What is Opportunity Cost?

Opportunity cost is the measure of potential loss in decision making. Life is full of choices, and with every choice there is an inherent loss of opportunity that comes with the road not taken. For instance, when choosing to have children there is a certain loss of freedom, loss of disposable income, and women may suffer from potential job growth due to time away from her position. Of course, most who go on to have a family feel that the benefit outweighs the cost. This type of thinking can be applied to all aspects of life, but is especially useful when considering business economics. In business, opportunity cost is the value of the next highest alternative use of a resource.  These typically fall into two categories: explicit costs and implicit costs.

What is an explicit cost?

An explicit cost is an actual expense that a business incurs as a result of their decision-making process. For example, a company may have $100 to spend on a new printer. The $100 spent on the printer is the explicit cost of the decision. It represents $100 that could have been spent in other aspects of the business. A business may be in need of a new printer, but spending $100 on additional advertising may be more beneficial.

What is an implicit cost?

An implicit cost is not reflected by cashflow. Instead, it is the result of how a business allocates its assets. A business may have to choose between different options for using their assets. The value of the most beneficial not taken option is the implicit cost. An example of this may be when a city government has to decide what to do with a parcel of land. If they are choosing between building a community center, a post office, or selling the land, they would need to consider the benefit to the community, the potential revenue that would be produced, project long term real estate value, as well as the benefit to the community.

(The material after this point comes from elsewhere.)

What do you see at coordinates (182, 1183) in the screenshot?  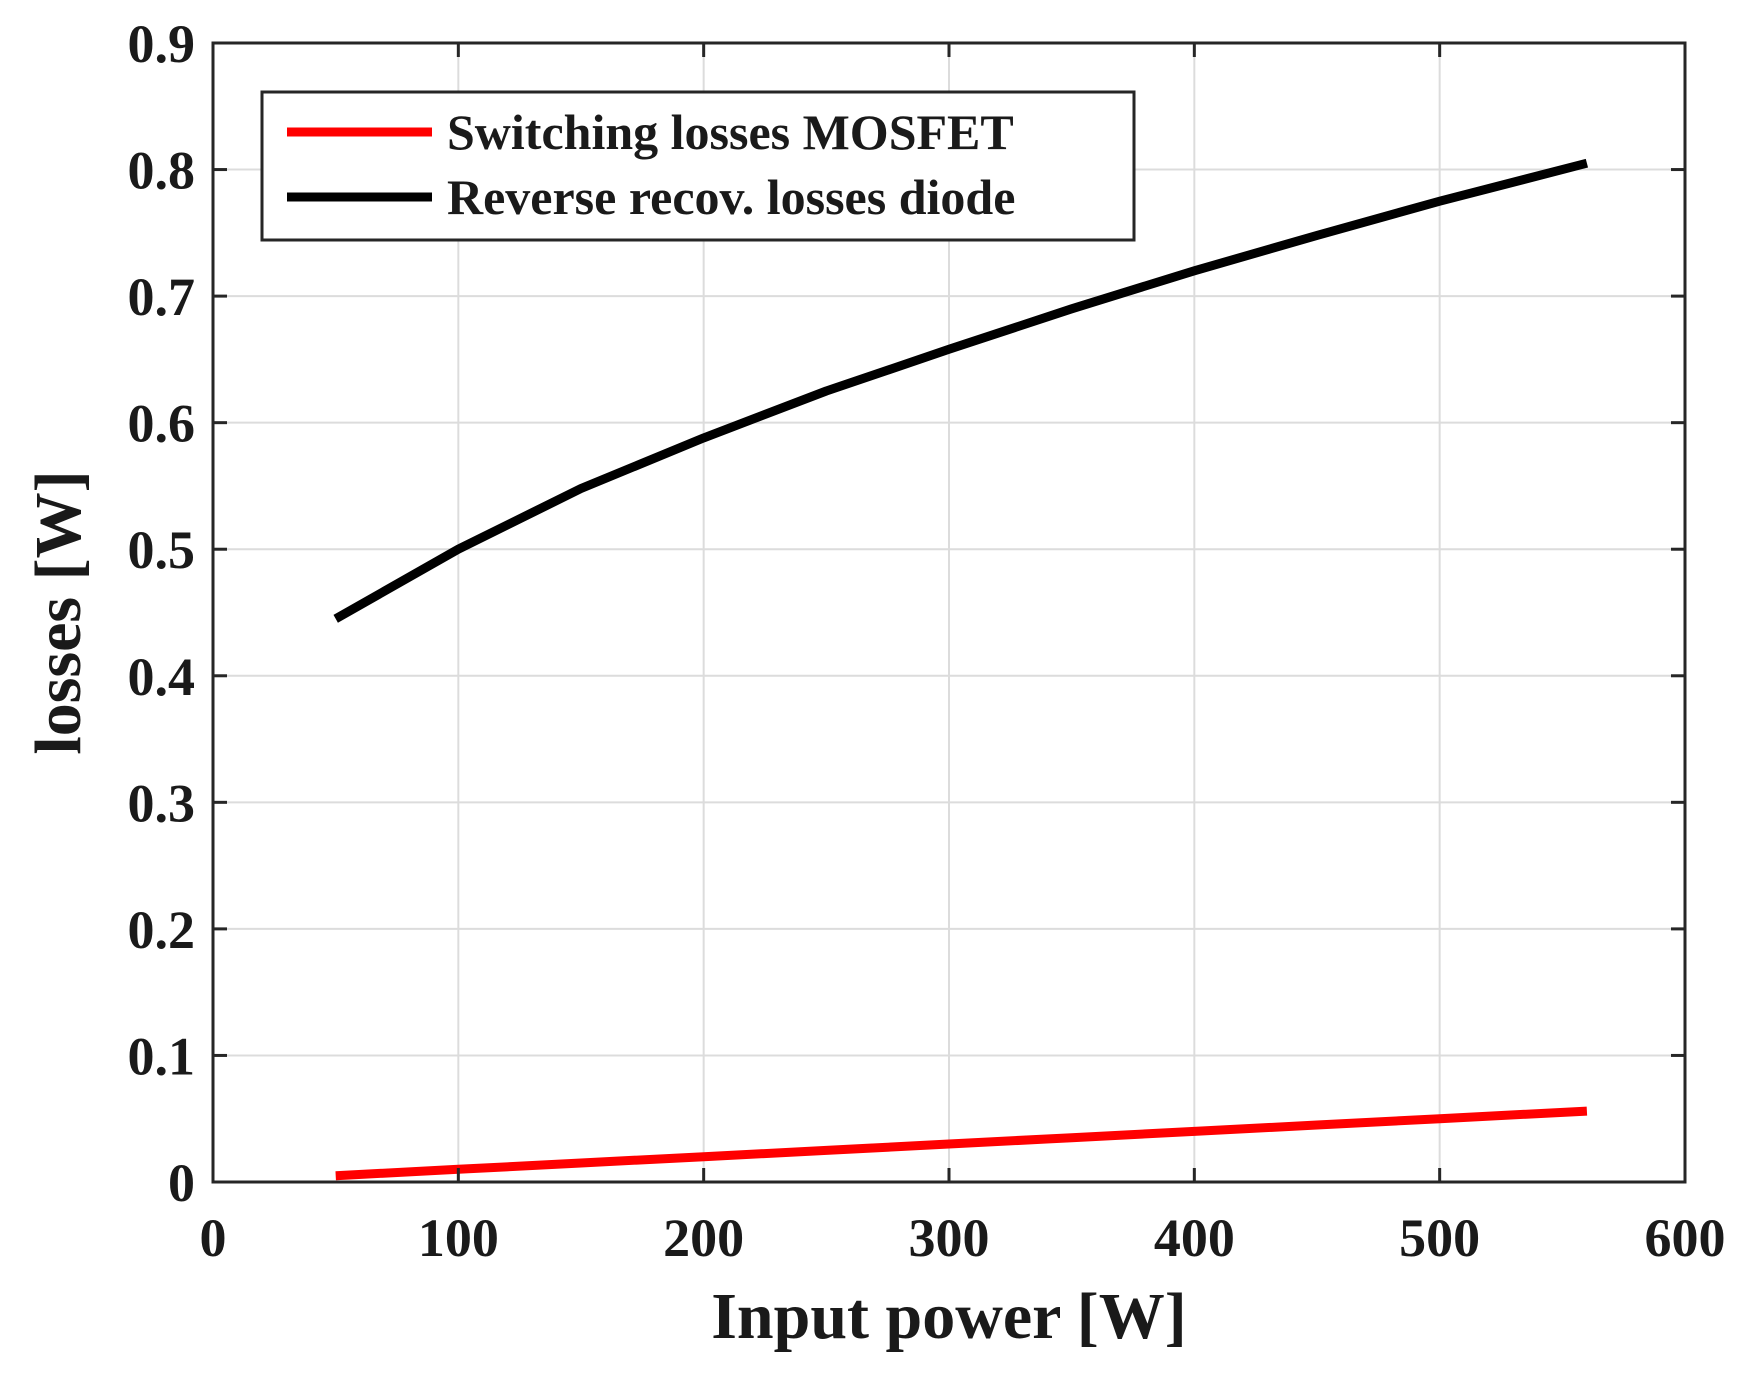 I see `y-tick-label: 0` at bounding box center [182, 1183].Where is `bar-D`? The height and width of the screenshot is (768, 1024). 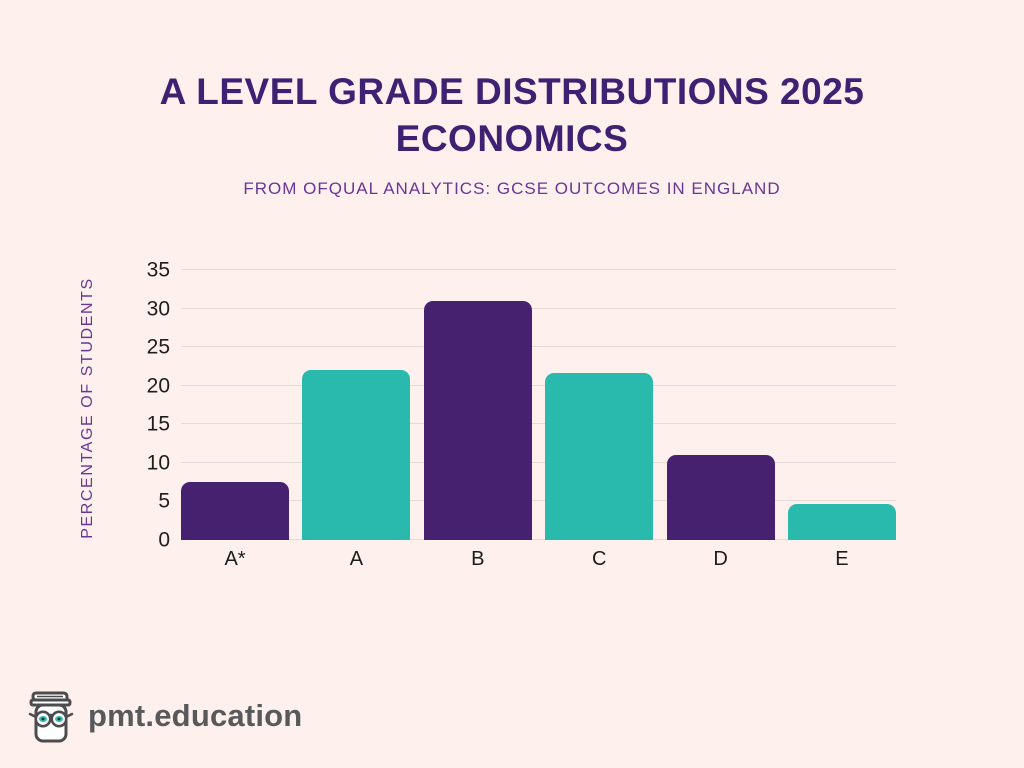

While calculating opportunity cost, it is important to consider not just the cost of your option, but also the cost of not taking another option. An example of this would be pursuing a college education. Say a student’s annual tuition is $10,000. The opportunity cost of pursuing the education is not just 10K, you would also have to include the cost that the student is missing out on. If the student could potentially make $25,000 annually, then the true opportunity cost is $35,000 annually after including the foregone earnings. While evaluating for opportunity cost, do not include expenses that you would have under any normal circumstance. A brick and mortar business that is trying to decide if they are going to take their business online will have to consider the additional expense, as well as the potential gains of going online. If they plan to continue to have a brick and mortar location, regardless of their online status, then their rent should not be a factor in calculating their opportunity cost.